Our understanding of the structure of human genome is increasing rapidly, yet our knowledge of the function of variations in the human genome and their relationship to common disorders in the general population is still limited. The current developments in the field of genomics will result in large amounts of information on variations in the human genome. One of the most important challenges in epidemiology will be to link these variations to the risk of major disorders in the population. These findings will make a large impact on individualized care of patients as well as public health strategies. This makes genetic epidemiology one of the most exciting fields to work in.

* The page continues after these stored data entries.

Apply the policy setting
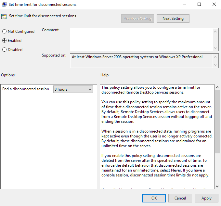This screenshot has height=206, width=221. (206, 198)
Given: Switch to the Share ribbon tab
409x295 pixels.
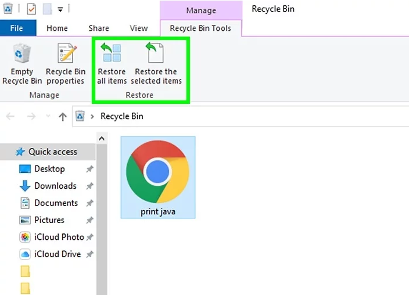Looking at the screenshot, I should [99, 28].
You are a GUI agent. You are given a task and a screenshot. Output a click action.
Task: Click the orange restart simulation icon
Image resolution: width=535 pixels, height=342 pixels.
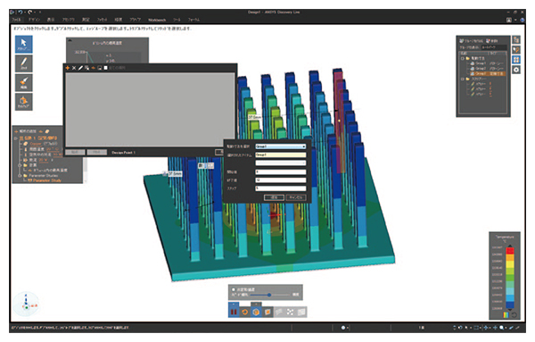tap(244, 312)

Within the genetic epidemiology unit, we have successfully identified various genes that play an important role in the etiology of major diseases. These genes were sometimes identified through searches through the complete genome. These include genes involved in Parkinson’s disease, hemochromatosis, multiple sclerosis, type 2 diabetes, lipid levels and hypertension. Students can participate in such searches. These include searches for a variety of disorders including Alzheimer’s disease, type 2 diabetes, ADHD, depression, obesity, among other disorders. Furthermore, we have several studies ongoing targeting the role of specific gene in the etiology of disease. Examples of those are the role of mutations in the HFE gene in various disorders including diabetes, cardiovascular disease, neurodegenerative disorders and the role of genes involved in the RAS system in diabetes, cardiovascular disease, depression and cancer. These are also fascinating projects to work in as part of masters training in epidemiology. Finally, student can participate in translational studies as part of the Clinical and public health genomics module.


Theme 1: Gene discovery

Prof. dr. Fernando Rivadeneira

In recent years, there has been major progress in human genomics, particularly in the identification of the genes which are involved in the pathogenesis of major disorders in Western societies. This progress has been achieved by genome wide association (GWA) analyses in which case-control studies have been characterized by dense arrays of genetic markers. Successes have been achieved for a wide range of disorders varying from macular degeneration, Crohn’s disease, multiple sclerosis, rheumatoid arthritis, diabetes and HIV. These developments have led to a stream of novel disease genes, highlighting new aetiological pathways and improving the understanding of the molecular basis of these diseases. The research program of NIHES offers student to participate in this rapidly developing field, performing hands-on analysis of data available with the Genetic epidemiology unit. This may concern genome wide association studies or studies of candidate genes/pathways with multiple outcomes. The research program of the genetic-epidemiology group combines successfully methodological and empirical research. The methodological research program focuses on several aspects of genome wide association studies including meta-analysis and gene interaction. The statistical methods group targets both the design and the analysis of genomic research.